So I opened a maps website with 360 panoramic images and saw views like this:
Sunrise, shadows and fog. Just some aerostat took a photo and it’s beautiful. But I very rarely see aerial photos! There are so many landscape photographers, but they all shoot from their perspective. So why isn’t aerial photography as popular?
I was a pretty serious architectural photographer and had quite a bit of success with it. Often I just needed a slightly higher point of view, and so I would use a seven foot tripod, a ladder, or sometimes a tall pole. For sure, a drone with a decent camera would help a lot and would be well worth it, and my late father, who was even more technically oriented than me, encouraged it. So one Christmas, my dad and a lady friend both got me inexpensive drones, one with a camera, and one without. I started with the cameraless one for practice, and quickly realized that even though my house had a one acre lot, the trees were too large to make this practical. The drone went off course, hit a tree branch, crashed, and a couple rotors broke.

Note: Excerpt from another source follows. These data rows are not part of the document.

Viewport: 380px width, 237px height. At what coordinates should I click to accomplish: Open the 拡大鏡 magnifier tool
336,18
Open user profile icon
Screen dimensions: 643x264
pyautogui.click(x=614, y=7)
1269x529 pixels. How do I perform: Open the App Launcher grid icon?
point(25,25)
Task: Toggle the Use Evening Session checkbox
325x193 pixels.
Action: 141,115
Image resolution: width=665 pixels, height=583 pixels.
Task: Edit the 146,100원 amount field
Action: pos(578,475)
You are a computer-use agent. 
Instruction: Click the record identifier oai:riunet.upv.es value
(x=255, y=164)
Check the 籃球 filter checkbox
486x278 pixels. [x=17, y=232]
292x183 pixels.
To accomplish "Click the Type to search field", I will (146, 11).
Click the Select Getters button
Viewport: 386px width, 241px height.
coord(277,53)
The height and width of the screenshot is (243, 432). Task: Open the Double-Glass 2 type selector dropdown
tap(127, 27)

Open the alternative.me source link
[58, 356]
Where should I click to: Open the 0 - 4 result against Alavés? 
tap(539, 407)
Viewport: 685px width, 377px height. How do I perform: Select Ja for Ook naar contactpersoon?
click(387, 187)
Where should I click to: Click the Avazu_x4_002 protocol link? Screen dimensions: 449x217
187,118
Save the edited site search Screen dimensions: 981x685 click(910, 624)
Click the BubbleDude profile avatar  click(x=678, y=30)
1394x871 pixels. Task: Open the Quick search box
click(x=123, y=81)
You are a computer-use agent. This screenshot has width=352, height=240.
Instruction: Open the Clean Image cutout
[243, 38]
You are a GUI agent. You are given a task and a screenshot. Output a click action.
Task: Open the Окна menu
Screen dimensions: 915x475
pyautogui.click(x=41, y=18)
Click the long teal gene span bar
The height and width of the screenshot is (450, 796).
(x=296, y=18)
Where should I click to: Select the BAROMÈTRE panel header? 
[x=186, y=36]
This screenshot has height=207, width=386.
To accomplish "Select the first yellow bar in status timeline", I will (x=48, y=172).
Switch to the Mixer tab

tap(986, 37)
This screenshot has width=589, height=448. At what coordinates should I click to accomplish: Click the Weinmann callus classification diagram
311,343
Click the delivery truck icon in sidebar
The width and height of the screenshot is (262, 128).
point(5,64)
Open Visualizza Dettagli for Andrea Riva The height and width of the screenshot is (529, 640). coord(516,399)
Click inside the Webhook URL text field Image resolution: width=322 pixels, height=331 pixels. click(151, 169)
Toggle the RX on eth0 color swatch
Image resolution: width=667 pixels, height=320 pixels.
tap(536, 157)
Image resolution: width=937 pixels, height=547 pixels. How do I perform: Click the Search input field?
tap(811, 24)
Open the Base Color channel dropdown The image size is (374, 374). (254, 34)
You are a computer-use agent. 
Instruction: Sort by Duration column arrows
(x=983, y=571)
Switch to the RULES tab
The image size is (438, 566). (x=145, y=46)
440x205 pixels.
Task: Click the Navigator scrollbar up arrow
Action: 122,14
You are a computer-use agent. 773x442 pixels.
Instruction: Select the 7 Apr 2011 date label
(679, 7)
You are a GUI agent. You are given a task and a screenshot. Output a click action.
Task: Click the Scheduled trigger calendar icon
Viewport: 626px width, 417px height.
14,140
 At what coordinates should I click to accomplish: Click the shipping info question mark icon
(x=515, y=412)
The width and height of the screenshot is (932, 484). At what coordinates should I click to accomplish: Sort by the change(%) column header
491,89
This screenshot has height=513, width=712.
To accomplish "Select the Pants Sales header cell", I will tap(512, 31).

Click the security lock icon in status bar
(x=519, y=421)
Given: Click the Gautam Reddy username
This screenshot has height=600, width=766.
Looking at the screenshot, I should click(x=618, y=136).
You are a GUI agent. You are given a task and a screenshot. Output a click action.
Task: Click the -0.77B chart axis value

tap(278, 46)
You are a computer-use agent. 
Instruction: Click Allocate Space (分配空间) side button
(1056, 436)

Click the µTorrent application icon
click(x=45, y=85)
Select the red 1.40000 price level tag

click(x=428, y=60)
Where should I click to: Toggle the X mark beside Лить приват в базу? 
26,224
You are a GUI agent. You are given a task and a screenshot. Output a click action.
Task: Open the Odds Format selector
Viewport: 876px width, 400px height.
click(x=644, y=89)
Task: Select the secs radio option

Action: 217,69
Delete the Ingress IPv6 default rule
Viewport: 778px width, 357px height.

I replaced the rotors, went to a park—but no park was really large enough—and quickly smashed it. I took the other drone to a park by the river: up it went, and the wind took ahold of it, and it went flying way up river, where it plummeted to a parking lot, and smashed into many small pieces, and I was unable to recover the memory card. So I had about a total of a minute’s fun before destruction. Much later, my wife’s uncle, who is a drone enthusiast, demonstrated his self-flying drone, which was impressive, but by that time I really couldn’t justify it anymore.